* _Supplied material_

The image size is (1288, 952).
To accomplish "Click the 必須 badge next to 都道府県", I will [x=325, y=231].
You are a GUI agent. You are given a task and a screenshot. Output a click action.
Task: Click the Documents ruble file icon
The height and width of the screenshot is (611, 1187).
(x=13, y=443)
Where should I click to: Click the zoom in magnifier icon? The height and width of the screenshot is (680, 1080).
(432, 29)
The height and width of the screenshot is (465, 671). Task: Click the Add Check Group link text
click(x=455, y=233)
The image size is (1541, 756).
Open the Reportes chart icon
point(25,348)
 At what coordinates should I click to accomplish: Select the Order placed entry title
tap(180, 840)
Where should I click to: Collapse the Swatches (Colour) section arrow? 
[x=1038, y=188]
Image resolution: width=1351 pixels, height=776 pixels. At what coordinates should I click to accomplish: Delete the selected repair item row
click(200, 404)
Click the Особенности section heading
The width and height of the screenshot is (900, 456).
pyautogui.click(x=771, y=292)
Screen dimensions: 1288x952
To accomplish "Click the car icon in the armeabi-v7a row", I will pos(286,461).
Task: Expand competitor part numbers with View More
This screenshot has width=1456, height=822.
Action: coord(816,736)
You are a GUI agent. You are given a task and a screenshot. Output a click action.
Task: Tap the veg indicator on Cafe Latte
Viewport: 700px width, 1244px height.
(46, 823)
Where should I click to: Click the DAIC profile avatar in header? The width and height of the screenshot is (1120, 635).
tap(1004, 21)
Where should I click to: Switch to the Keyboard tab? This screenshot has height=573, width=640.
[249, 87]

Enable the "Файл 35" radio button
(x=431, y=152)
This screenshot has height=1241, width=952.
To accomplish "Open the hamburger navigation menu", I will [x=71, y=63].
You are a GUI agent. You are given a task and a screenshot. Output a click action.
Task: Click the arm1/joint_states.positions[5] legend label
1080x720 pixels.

* _Prompt_
What do the lines of the material read, from the first through the line with "Task: Expand competitor"? Transcribe them exactly and stop there.

* _Response_
The image size is (1288, 952).
To accomplish "Click the 必須 badge next to 都道府県", I will [x=325, y=231].
You are a GUI agent. You are given a task and a screenshot. Output a click action.
Task: Click the Documents ruble file icon
The height and width of the screenshot is (611, 1187).
(x=13, y=443)
Where should I click to: Click the zoom in magnifier icon? The height and width of the screenshot is (680, 1080).
(432, 29)
The height and width of the screenshot is (465, 671). Task: Click the Add Check Group link text
click(x=455, y=233)
The image size is (1541, 756).
Open the Reportes chart icon
point(25,348)
 At what coordinates should I click to accomplish: Select the Order placed entry title
tap(180, 840)
Where should I click to: Collapse the Swatches (Colour) section arrow? 
[x=1038, y=188]
Image resolution: width=1351 pixels, height=776 pixels. At what coordinates should I click to accomplish: Delete the selected repair item row
click(200, 404)
Click the Особенности section heading
The width and height of the screenshot is (900, 456).
pyautogui.click(x=771, y=292)
Screen dimensions: 1288x952
To accomplish "Click the car icon in the armeabi-v7a row", I will pos(286,461).
Task: Expand competitor part numbers with View More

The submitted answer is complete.